With the pictures left out, copy the listing below exactly.
■ ■ ■ ■
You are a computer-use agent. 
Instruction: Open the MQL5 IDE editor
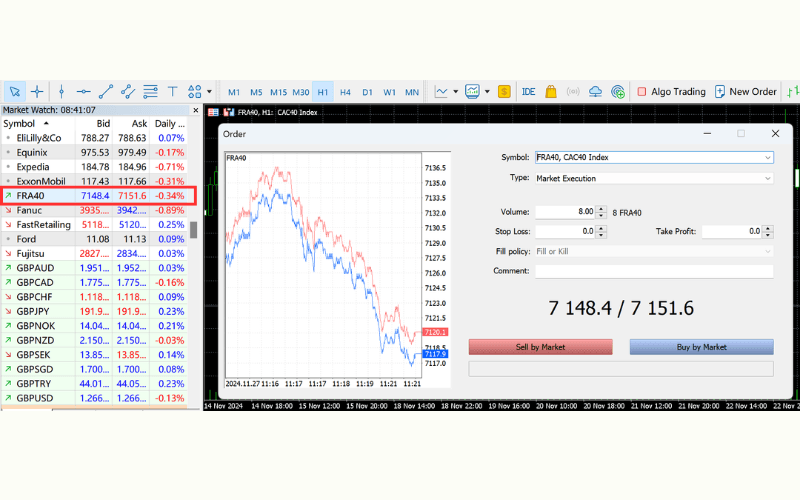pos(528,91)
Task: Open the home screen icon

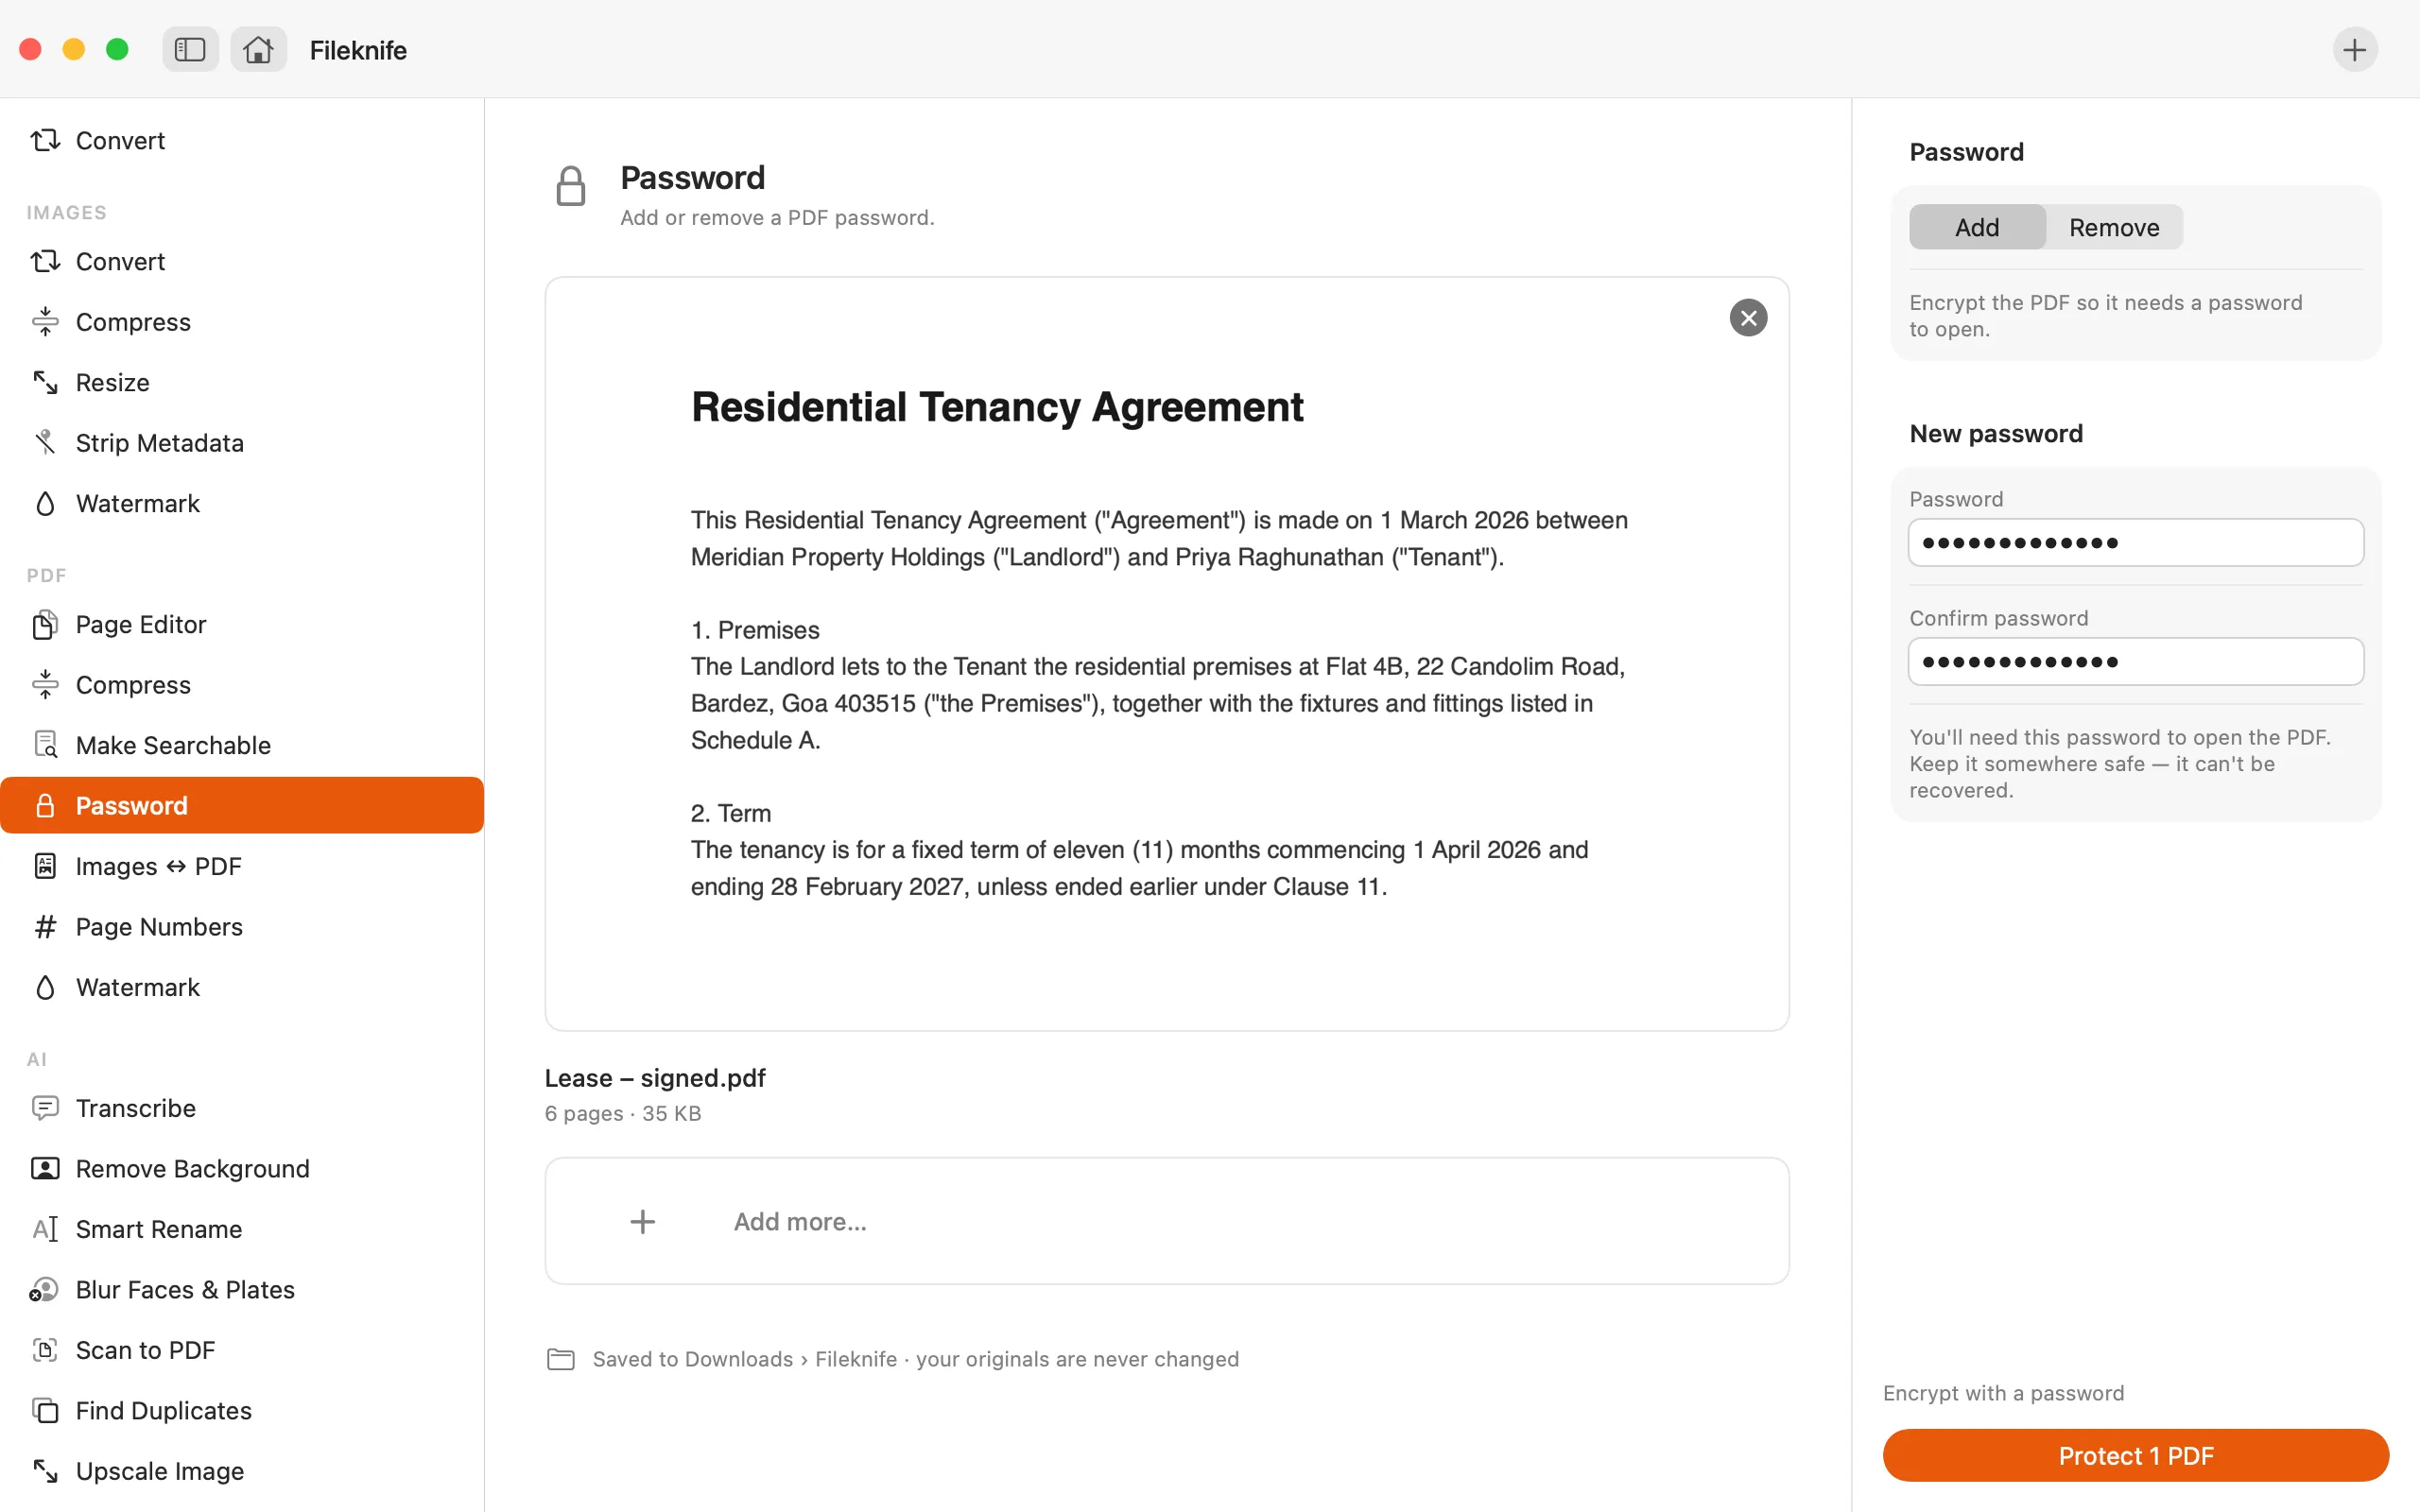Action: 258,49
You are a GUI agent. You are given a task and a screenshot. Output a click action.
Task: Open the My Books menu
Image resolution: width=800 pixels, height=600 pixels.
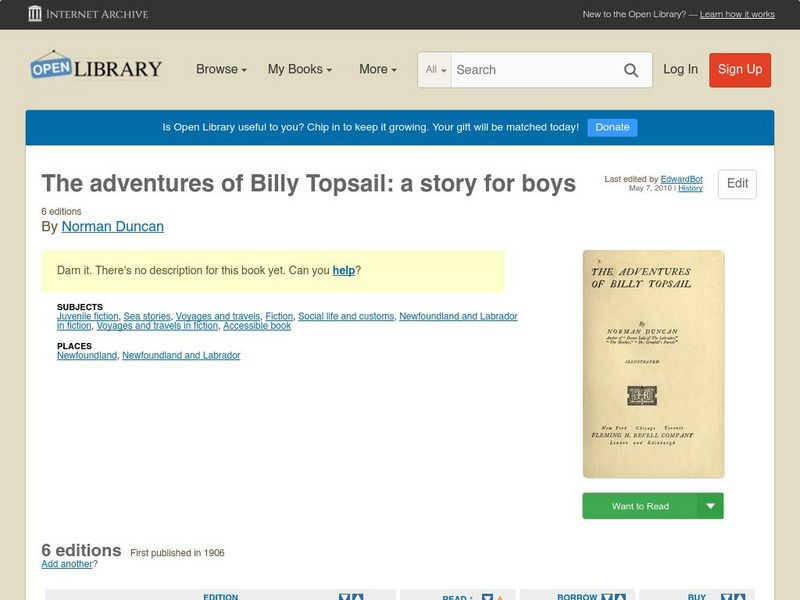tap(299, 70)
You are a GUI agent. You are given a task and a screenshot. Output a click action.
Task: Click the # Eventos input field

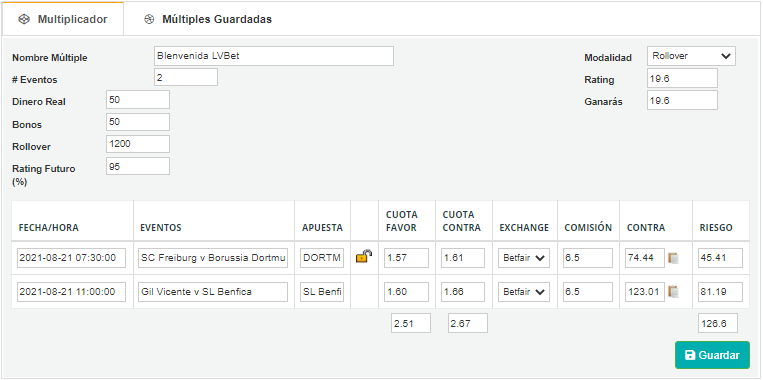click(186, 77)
■ ■ ■ ■
Solution to the exercise:
You are a computer-use agent. 
Instruction: Open the MQL5 IDE editor
pos(528,91)
Task: Open the home screen icon

Action: 258,49
You are a GUI agent. You are given a task and a screenshot. Output a click action.
Task: Open the My Books menu
Image resolution: width=800 pixels, height=600 pixels.
tap(299, 70)
You are a GUI agent. You are given a task and a screenshot. Output a click action.
Task: Click the # Eventos input field

click(186, 77)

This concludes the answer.